Calling McArt tomorrow with a brand new deal!

I just had an Ekphrasm: Pink Floyd's The Wall
as (french fries?) combo with Ansel Adams' "Moon and Clouds over Northern California, 1959" [no highways in sight!]. O my omyomyomy.


chris at 8:07 AM |

 

Listening: Pink Floyd, The Wall. Yeah!


chris at 7:26 AM |

 

oh yeah!--the Black Spring flows forth!--wowing me, as ever...

Steve has once again written very good stuff about my writing and such, for which I am most grateful. More importantly, though, he's written a kind rejoinder to my short shrift, knee-jerk response to the excerpt below from HD Thoreau. I should, while adding my contemporary smirkishness, also have explained in more detail why and how I do really appreciate Walden, and Thoreau, generally.
Forgive my smirkishness, if y'all will, please. I am from a generation of readers who were spoon fed in school all of and *only* (the available) our American version of canon: Poe, Thoreau, Emerson, Hawthorne (there were a few others but these were the mainstay). As a reader, I yearned for a larger perspective than this American-aggrandizing, very narrow, canon-making agenda of literary pedagogy representing the history of writing in the new world. I found an answer at college, not 1 year after high school readings I mention above, but 15 years later, and gladly. But finding that there was more (including such as Kerouac) did not take away from the qualities found in the mainstay. Finding so much more that had been there but that had somehow never made the textbooks or the classrooms, did tend to give me an agenda when being seriously intellectual, and when being just myself as in, perennially a kid under a streetlight reading a book while seated on the curb because my summer room is/was too hot, and knowing what I was reading was nowhere near inclusive enough, thus I let a certain smirkishness about narrowly defined literary authority become a vital part of my healthy skepticism about literary writing. On the other hand, well, ironically or paradoxically or both: isn't that close to the same thing that the independent minded thinkers (whatever their particular locations and nationalizing situations) such as Emerson or Thoreau were trying to get elucidate and hope for the future? Hell, yeah. So ignore my smirkishness, then, it's just a kid misbehavin' under a streetlight because the world just isn't enough ever, to hold everything a mind can find and find to love.

*Source data:*
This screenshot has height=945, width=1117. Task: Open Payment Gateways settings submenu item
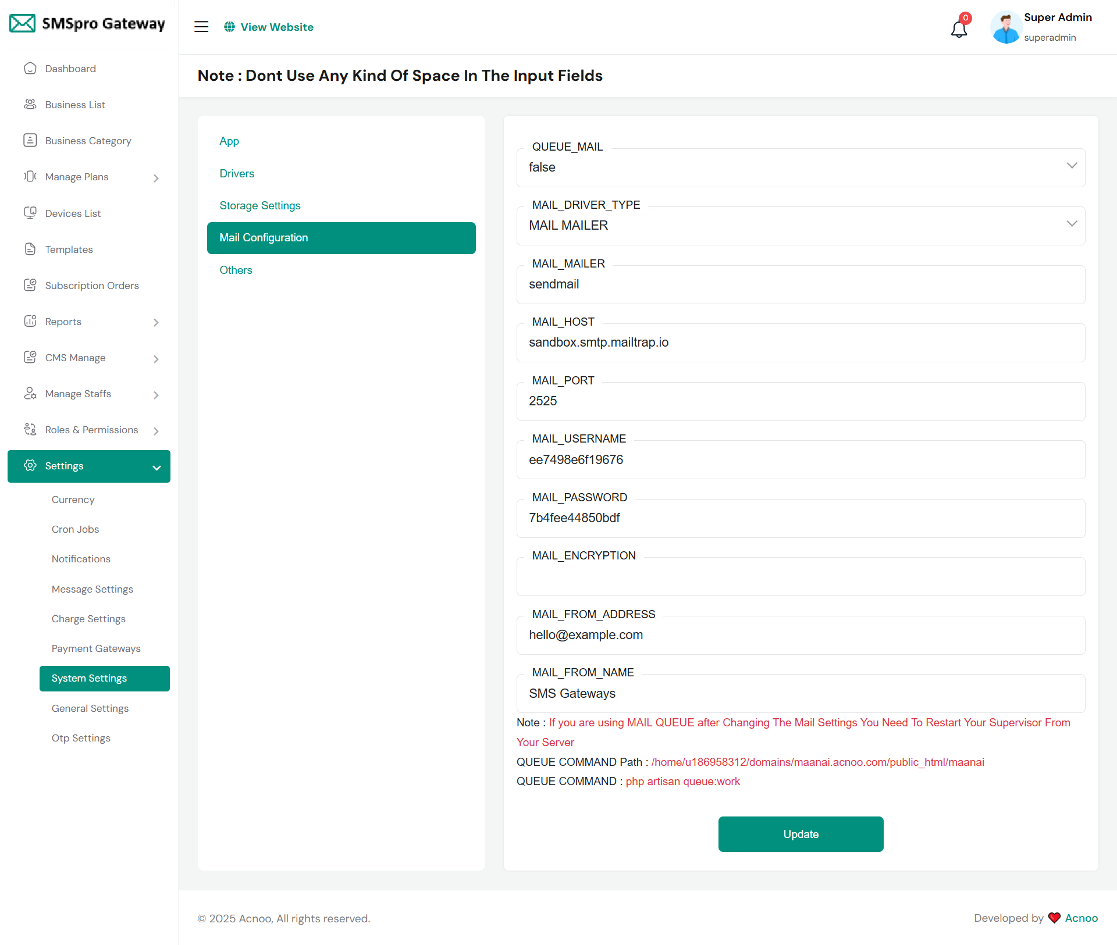click(x=96, y=648)
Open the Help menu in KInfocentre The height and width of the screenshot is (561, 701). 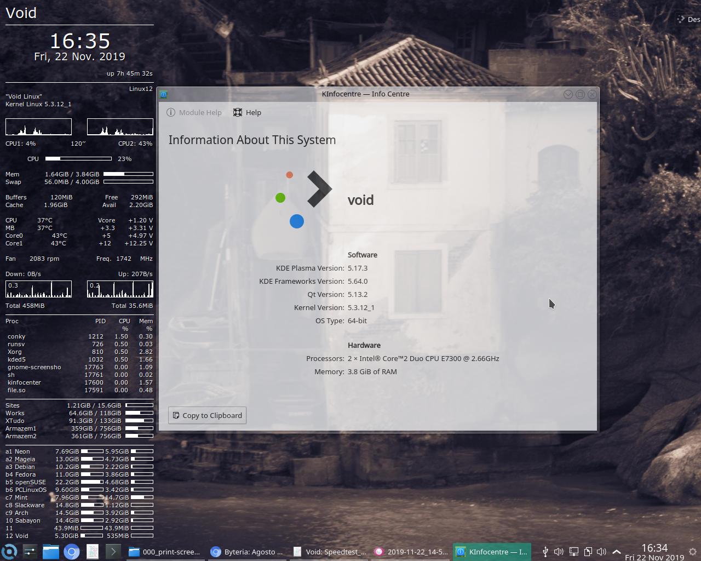247,112
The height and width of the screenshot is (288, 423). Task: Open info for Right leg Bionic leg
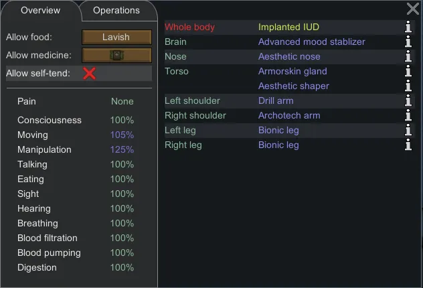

*Directions:*
(A) Reproduce the passage from the blog post word for word, starting with "I just had an" and going on through "O my omyomyomy.".
(B) In the blog post, how long after the high school readings did the writer find an answer at college?

*Task results:*
(A)
I just had an Ekphrasm: Pink Floyd's The Wall
as (french fries?) combo with Ansel Adams' "Moon and Clouds over Northern California, 1959" [no highways in sight!]. O my omyomyomy.

(B) Fifteen years later.